* _WHAT THE TASK ASKS_
Return all lines below containing the word "target".

DATA SHOWN below:

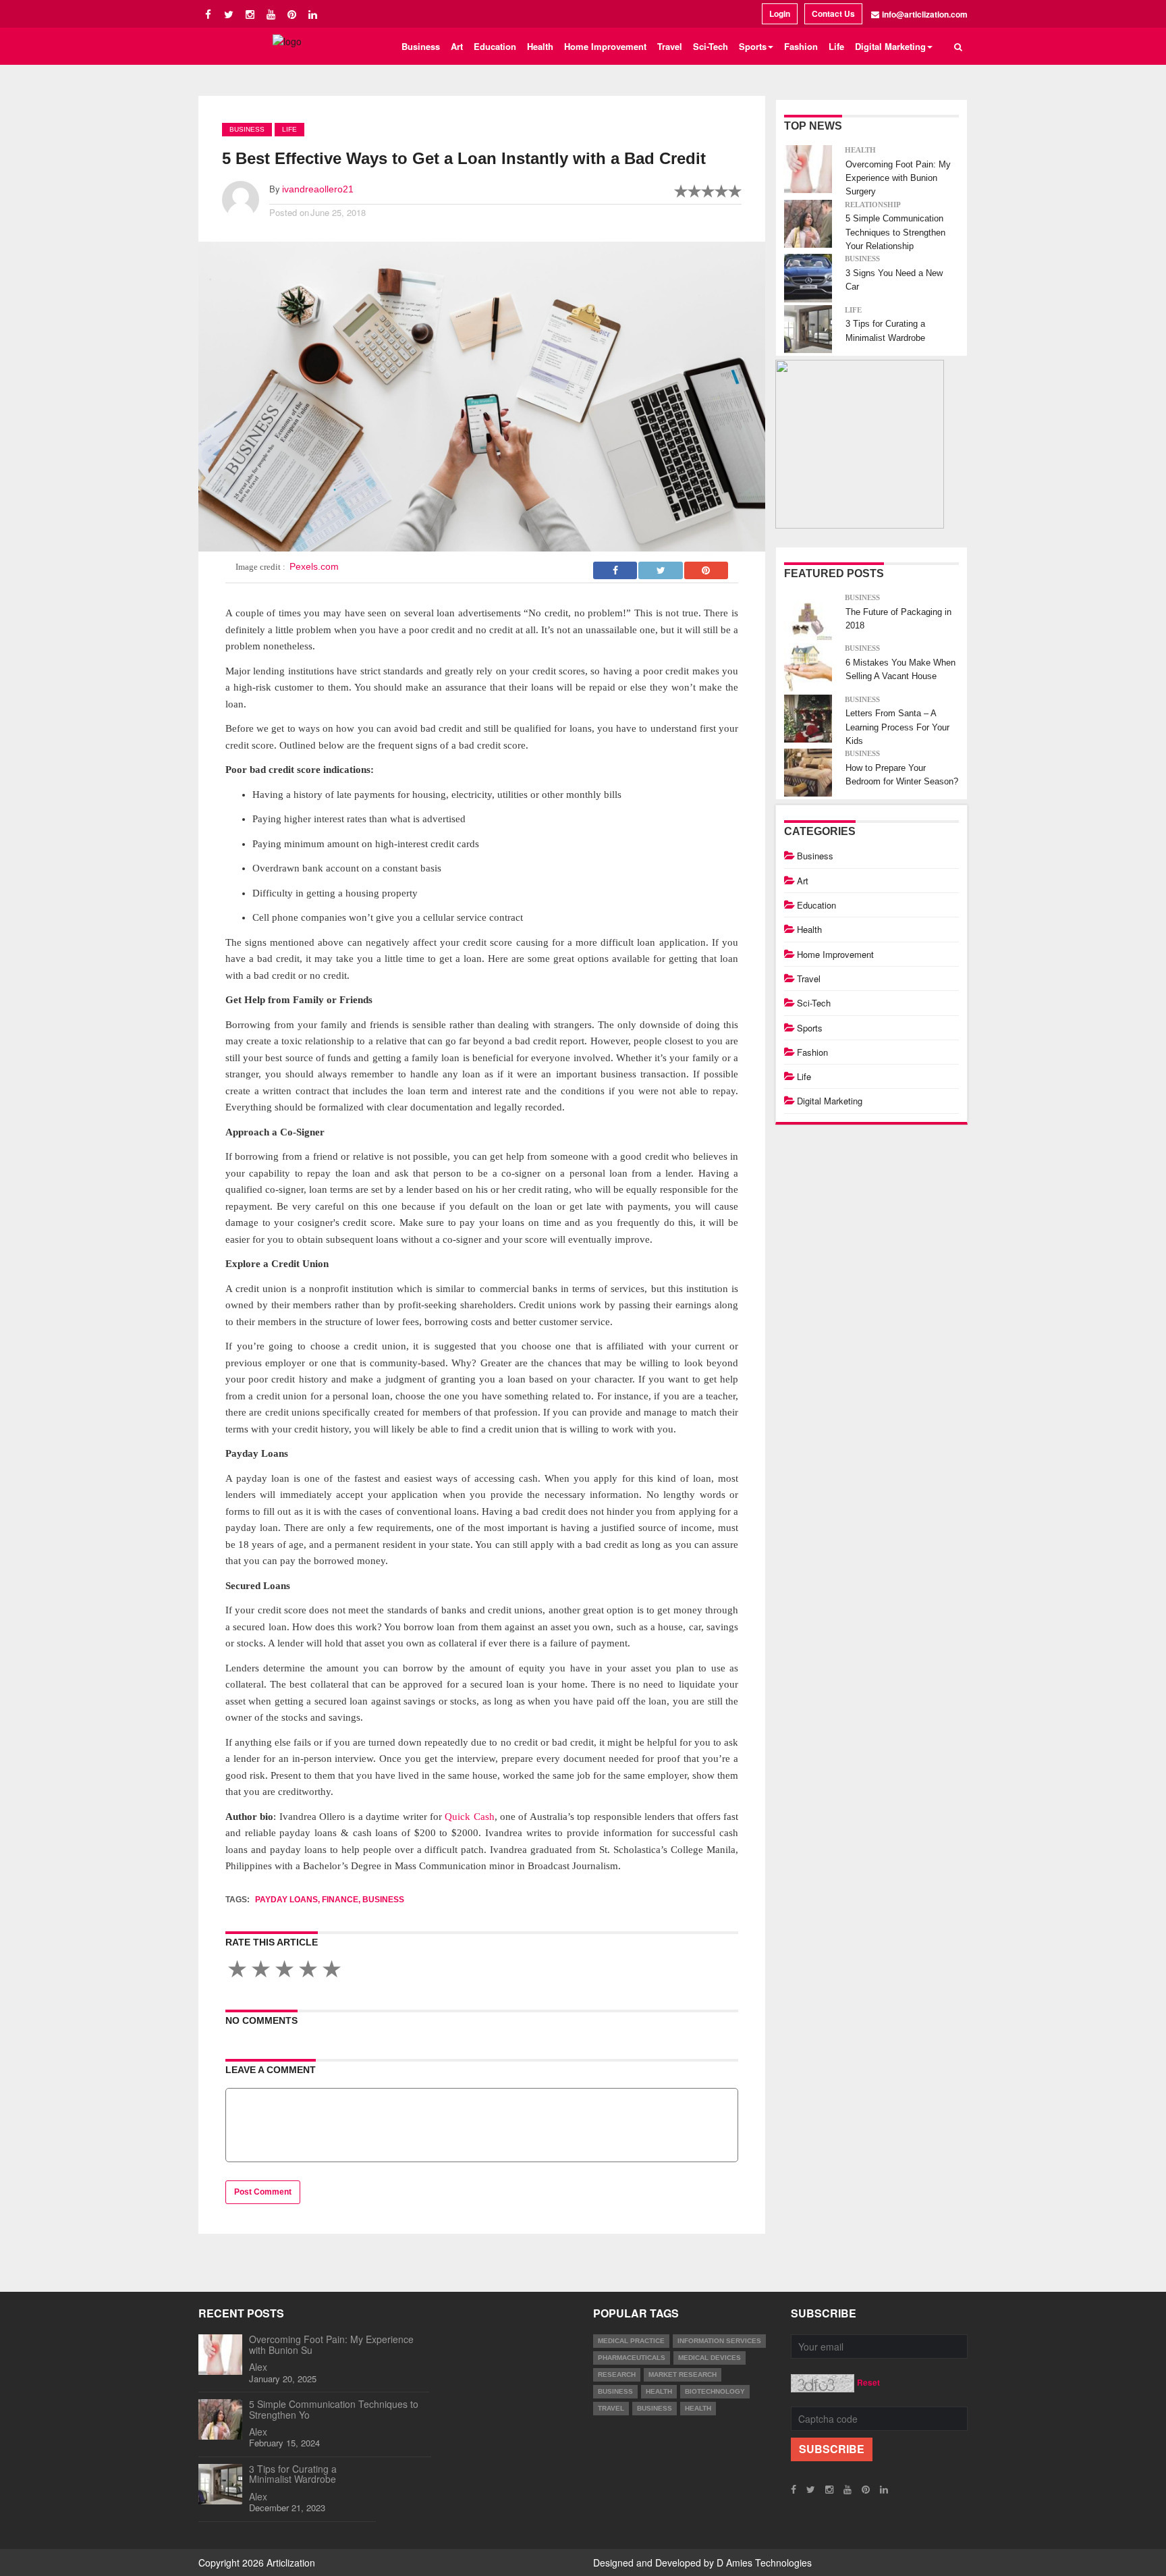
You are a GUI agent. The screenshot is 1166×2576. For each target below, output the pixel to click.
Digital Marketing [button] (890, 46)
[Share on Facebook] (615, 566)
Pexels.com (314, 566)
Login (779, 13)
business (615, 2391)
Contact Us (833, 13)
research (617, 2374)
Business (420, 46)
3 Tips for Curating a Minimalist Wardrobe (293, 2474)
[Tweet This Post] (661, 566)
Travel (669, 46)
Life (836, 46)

End of DATA SHOWN.
DATA SHOWN below:

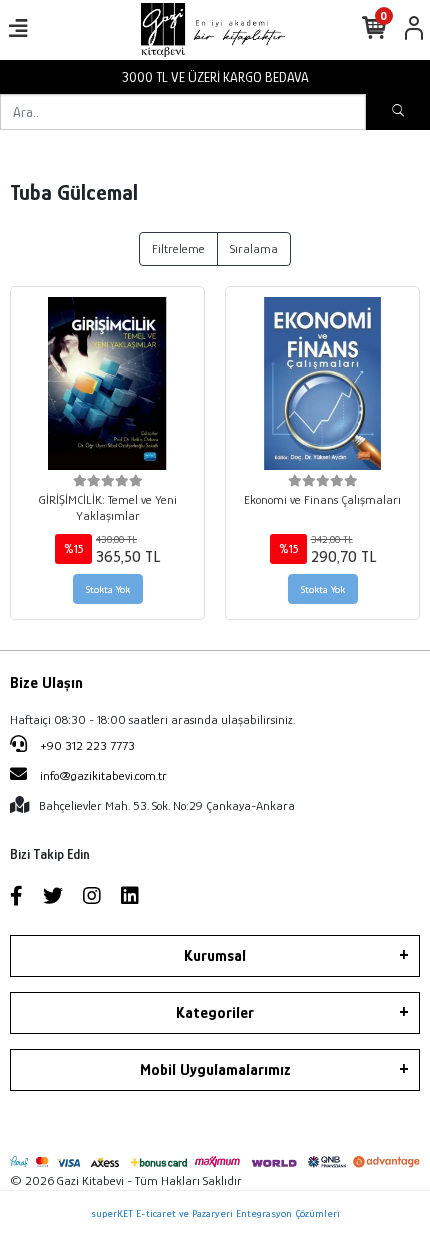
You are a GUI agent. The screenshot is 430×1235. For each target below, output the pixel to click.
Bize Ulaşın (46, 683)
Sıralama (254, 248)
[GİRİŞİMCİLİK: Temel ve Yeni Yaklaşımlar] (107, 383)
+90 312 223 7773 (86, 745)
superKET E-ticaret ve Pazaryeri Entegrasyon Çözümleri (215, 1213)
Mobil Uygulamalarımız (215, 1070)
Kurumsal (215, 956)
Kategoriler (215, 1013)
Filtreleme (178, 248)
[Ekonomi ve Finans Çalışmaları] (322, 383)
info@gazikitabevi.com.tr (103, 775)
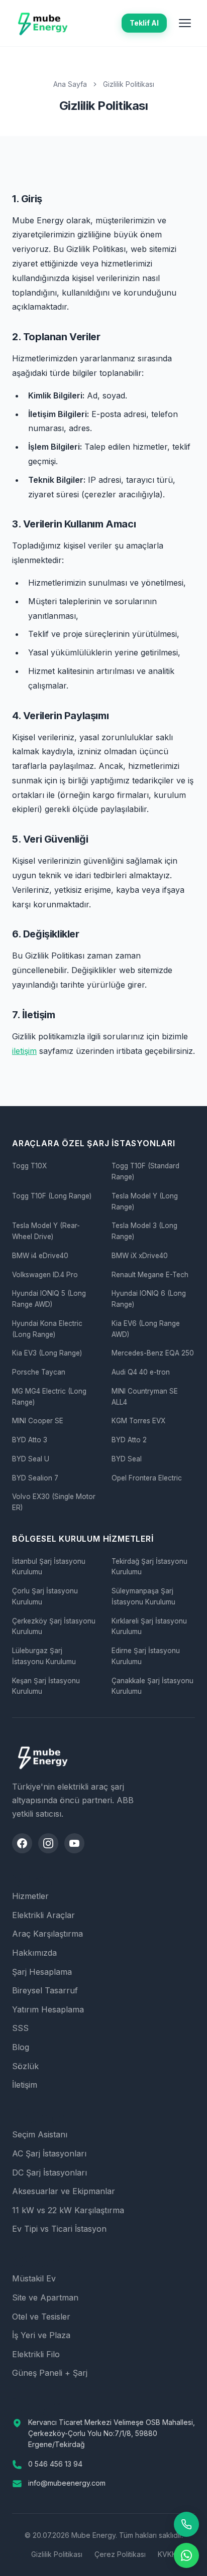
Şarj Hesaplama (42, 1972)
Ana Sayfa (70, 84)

End of DATA SHOWN.
DATA SHOWN below:

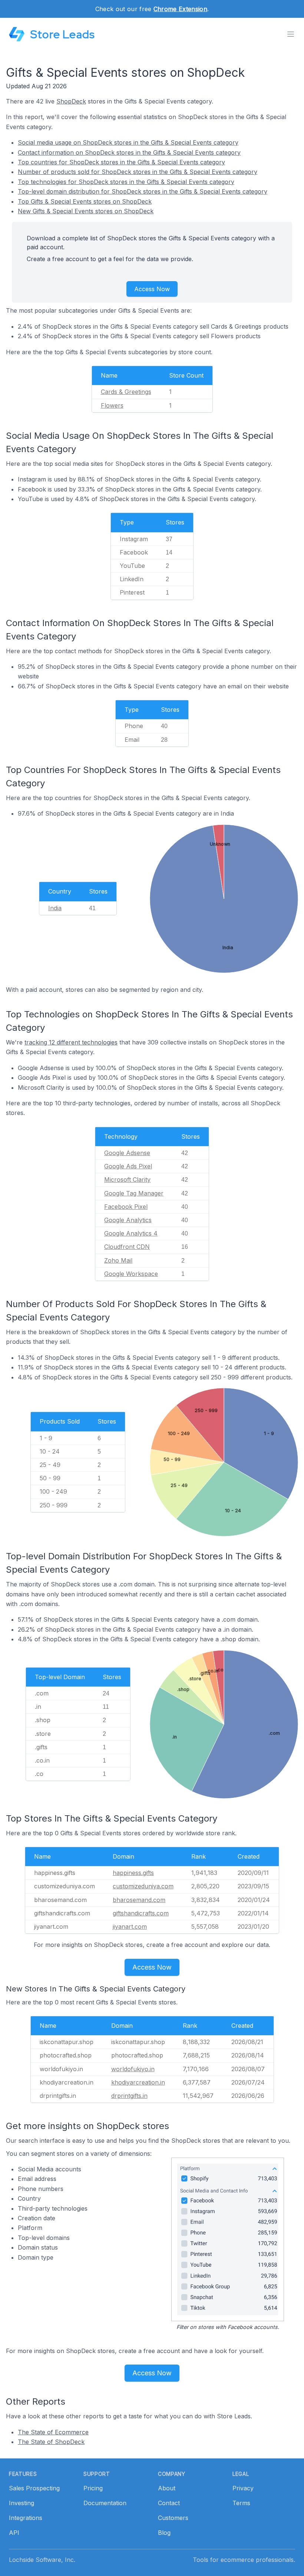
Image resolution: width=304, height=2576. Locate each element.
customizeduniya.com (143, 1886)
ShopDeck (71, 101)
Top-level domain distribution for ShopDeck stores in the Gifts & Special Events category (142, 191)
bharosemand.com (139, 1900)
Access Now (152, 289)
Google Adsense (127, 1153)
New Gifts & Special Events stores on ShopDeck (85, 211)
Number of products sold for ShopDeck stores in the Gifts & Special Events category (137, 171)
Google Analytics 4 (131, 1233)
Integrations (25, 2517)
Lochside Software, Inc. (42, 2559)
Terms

End of DATA SHOWN.

* _REPLY TO THE TASK_
You are a GUI agent. The screenshot is 1166×2576. For each target below, output the pixel to click.
You are a GUI agent. The screenshot is 430×1235. For each target below, output the pixel to click.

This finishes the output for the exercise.